The task: Revise the items below so that every "Instruction" becomes "Command", leaving everything else untouched.

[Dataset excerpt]
■ ■ ■ ■

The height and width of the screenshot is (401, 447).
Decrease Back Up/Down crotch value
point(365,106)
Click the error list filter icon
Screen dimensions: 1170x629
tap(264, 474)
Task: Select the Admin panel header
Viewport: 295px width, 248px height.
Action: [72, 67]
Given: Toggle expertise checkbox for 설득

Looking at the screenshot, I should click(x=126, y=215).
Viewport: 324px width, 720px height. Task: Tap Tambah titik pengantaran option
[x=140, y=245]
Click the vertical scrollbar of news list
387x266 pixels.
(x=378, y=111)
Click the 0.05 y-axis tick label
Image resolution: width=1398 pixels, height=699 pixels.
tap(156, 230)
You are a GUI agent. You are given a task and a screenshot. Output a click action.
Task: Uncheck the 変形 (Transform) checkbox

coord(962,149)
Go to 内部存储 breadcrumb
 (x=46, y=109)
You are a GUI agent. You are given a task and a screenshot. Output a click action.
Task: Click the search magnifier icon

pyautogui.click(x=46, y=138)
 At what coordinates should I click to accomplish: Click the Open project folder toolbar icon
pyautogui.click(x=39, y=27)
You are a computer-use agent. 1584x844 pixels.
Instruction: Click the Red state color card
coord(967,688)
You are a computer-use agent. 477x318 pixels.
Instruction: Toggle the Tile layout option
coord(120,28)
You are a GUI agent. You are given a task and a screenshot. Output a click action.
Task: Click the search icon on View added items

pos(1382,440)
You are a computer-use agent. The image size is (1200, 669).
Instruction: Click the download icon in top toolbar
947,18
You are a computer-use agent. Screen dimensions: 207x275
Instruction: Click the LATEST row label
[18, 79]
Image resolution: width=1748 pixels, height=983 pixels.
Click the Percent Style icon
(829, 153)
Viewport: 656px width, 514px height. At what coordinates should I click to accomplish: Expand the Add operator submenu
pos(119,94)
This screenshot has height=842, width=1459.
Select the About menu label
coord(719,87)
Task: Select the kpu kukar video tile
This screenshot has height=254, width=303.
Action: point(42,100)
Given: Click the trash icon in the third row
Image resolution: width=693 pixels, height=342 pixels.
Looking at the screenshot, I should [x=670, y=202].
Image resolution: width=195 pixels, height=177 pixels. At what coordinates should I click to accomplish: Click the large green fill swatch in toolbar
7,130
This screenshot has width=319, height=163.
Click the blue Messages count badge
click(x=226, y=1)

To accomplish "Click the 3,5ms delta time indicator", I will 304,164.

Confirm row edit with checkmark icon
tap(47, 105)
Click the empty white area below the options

■ ■ ■ ■

Task answer:
The height and width of the screenshot is (401, 447).
Decrease Back Up/Down crotch value
point(365,106)
Click the error list filter icon
Screen dimensions: 1170x629
tap(264, 474)
Task: Select the Admin panel header
Viewport: 295px width, 248px height.
Action: [72, 67]
Given: Toggle expertise checkbox for 설득

Looking at the screenshot, I should click(x=126, y=215).
Viewport: 324px width, 720px height. Task: Tap Tambah titik pengantaran option
[x=140, y=245]
Click the vertical scrollbar of news list
387x266 pixels.
(x=378, y=111)
Click the 0.05 y-axis tick label
Image resolution: width=1398 pixels, height=699 pixels.
tap(156, 230)
You are a GUI agent. You are given a task and a screenshot. Output a click action.
Task: Uncheck the 変形 (Transform) checkbox

coord(962,149)
Go to 内部存储 breadcrumb
 (x=46, y=109)
You are a GUI agent. You are given a task and a screenshot. Output a click action.
Task: Click the search magnifier icon

pyautogui.click(x=46, y=138)
 At what coordinates should I click to accomplish: Click the Open project folder toolbar icon
pyautogui.click(x=39, y=27)
You are a computer-use agent. 1584x844 pixels.
Command: Click the Red state color card
coord(967,688)
You are a computer-use agent. 477x318 pixels.
Command: Toggle the Tile layout option
coord(120,28)
You are a GUI agent. You are given a task and a screenshot. Output a click action.
Task: Click the search icon on View added items

pos(1382,440)
You are a computer-use agent. The image size is (1200, 669).
Command: Click the download icon in top toolbar
947,18
You are a computer-use agent. Screen dimensions: 207x275
Command: Click the LATEST row label
[18, 79]
Image resolution: width=1748 pixels, height=983 pixels.
Click the Percent Style icon
(829, 153)
Viewport: 656px width, 514px height. At what coordinates should I click to accomplish: Expand the Add operator submenu
pos(119,94)
This screenshot has height=842, width=1459.
Select the About menu label
coord(719,87)
Task: Select the kpu kukar video tile
This screenshot has height=254, width=303.
Action: point(42,100)
Given: Click the trash icon in the third row
Image resolution: width=693 pixels, height=342 pixels.
Looking at the screenshot, I should [x=670, y=202].
Image resolution: width=195 pixels, height=177 pixels. At what coordinates should I click to accomplish: Click the large green fill swatch in toolbar
7,130
This screenshot has width=319, height=163.
Click the blue Messages count badge
click(x=226, y=1)

To accomplish "Click the 3,5ms delta time indicator", I will 304,164.

Confirm row edit with checkmark icon
tap(47, 105)
Click the empty white area below the options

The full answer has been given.